*What to do*
Beginning with the line that mentions "Click the redo arrow in toolbar", reproduce every line through the last line of the entries, exactly, and only those.

[Stored data]
▬▬▬
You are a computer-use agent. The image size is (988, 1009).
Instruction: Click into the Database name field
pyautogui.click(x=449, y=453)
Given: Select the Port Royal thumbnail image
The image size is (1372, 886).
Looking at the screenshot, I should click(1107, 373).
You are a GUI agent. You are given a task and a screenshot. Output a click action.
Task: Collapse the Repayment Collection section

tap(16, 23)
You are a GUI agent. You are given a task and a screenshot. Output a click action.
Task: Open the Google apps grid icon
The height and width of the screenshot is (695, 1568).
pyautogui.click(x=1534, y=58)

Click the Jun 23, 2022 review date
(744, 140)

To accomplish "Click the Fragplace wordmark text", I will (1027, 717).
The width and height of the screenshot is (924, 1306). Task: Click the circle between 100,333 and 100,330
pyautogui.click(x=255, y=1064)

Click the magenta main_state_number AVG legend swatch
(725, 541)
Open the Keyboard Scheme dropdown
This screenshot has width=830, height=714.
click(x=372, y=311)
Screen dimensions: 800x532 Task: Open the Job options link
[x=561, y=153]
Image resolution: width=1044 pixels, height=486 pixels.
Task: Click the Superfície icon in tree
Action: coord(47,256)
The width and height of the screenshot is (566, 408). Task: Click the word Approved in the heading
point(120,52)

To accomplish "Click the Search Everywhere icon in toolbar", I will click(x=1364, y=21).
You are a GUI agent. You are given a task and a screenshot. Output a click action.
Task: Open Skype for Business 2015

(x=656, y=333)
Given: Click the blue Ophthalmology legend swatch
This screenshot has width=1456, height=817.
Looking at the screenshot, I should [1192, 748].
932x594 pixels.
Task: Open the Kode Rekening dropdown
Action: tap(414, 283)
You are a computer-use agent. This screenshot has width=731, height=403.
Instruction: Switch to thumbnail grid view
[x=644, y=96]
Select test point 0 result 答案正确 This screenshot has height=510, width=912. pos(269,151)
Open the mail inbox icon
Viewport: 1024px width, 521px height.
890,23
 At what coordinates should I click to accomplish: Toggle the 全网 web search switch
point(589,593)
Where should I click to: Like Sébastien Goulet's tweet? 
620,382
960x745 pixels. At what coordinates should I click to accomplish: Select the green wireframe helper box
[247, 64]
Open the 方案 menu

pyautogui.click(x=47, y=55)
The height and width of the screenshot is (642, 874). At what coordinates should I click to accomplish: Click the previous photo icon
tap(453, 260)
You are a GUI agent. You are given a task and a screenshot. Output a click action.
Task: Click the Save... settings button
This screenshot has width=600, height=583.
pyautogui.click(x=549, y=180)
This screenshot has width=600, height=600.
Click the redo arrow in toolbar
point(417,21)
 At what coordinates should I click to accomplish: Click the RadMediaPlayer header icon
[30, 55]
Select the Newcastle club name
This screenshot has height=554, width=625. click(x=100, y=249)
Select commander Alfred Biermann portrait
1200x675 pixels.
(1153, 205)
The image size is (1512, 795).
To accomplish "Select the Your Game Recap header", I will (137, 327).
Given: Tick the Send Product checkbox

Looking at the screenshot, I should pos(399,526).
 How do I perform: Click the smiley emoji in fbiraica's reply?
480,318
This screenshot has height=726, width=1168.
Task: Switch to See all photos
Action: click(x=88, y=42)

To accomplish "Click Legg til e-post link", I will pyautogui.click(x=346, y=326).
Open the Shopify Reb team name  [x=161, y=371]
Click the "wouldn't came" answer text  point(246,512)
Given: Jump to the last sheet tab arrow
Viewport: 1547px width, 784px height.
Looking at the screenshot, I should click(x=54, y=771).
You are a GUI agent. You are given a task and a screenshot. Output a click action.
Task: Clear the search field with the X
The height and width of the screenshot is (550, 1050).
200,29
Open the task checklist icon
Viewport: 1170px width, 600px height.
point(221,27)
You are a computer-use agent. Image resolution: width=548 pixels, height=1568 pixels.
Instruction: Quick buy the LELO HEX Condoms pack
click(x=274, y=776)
▬▬▬
*Exercise output*
Click the redo arrow in toolbar
point(417,21)
 At what coordinates should I click to accomplish: Click the RadMediaPlayer header icon
[30, 55]
Select the Newcastle club name
This screenshot has height=554, width=625. click(x=100, y=249)
Select commander Alfred Biermann portrait
1200x675 pixels.
(1153, 205)
The image size is (1512, 795).
To accomplish "Select the Your Game Recap header", I will (137, 327).
Given: Tick the Send Product checkbox

Looking at the screenshot, I should pos(399,526).
 How do I perform: Click the smiley emoji in fbiraica's reply?
480,318
This screenshot has height=726, width=1168.
Task: Switch to See all photos
Action: click(x=88, y=42)

To accomplish "Click Legg til e-post link", I will pyautogui.click(x=346, y=326).
Open the Shopify Reb team name  [x=161, y=371]
Click the "wouldn't came" answer text  point(246,512)
Given: Jump to the last sheet tab arrow
Viewport: 1547px width, 784px height.
Looking at the screenshot, I should click(x=54, y=771).
You are a GUI agent. You are given a task and a screenshot. Output a click action.
Task: Clear the search field with the X
The height and width of the screenshot is (550, 1050).
200,29
Open the task checklist icon
Viewport: 1170px width, 600px height.
point(221,27)
You are a computer-use agent. Image resolution: width=548 pixels, height=1568 pixels.
Instruction: Quick buy the LELO HEX Condoms pack
click(x=274, y=776)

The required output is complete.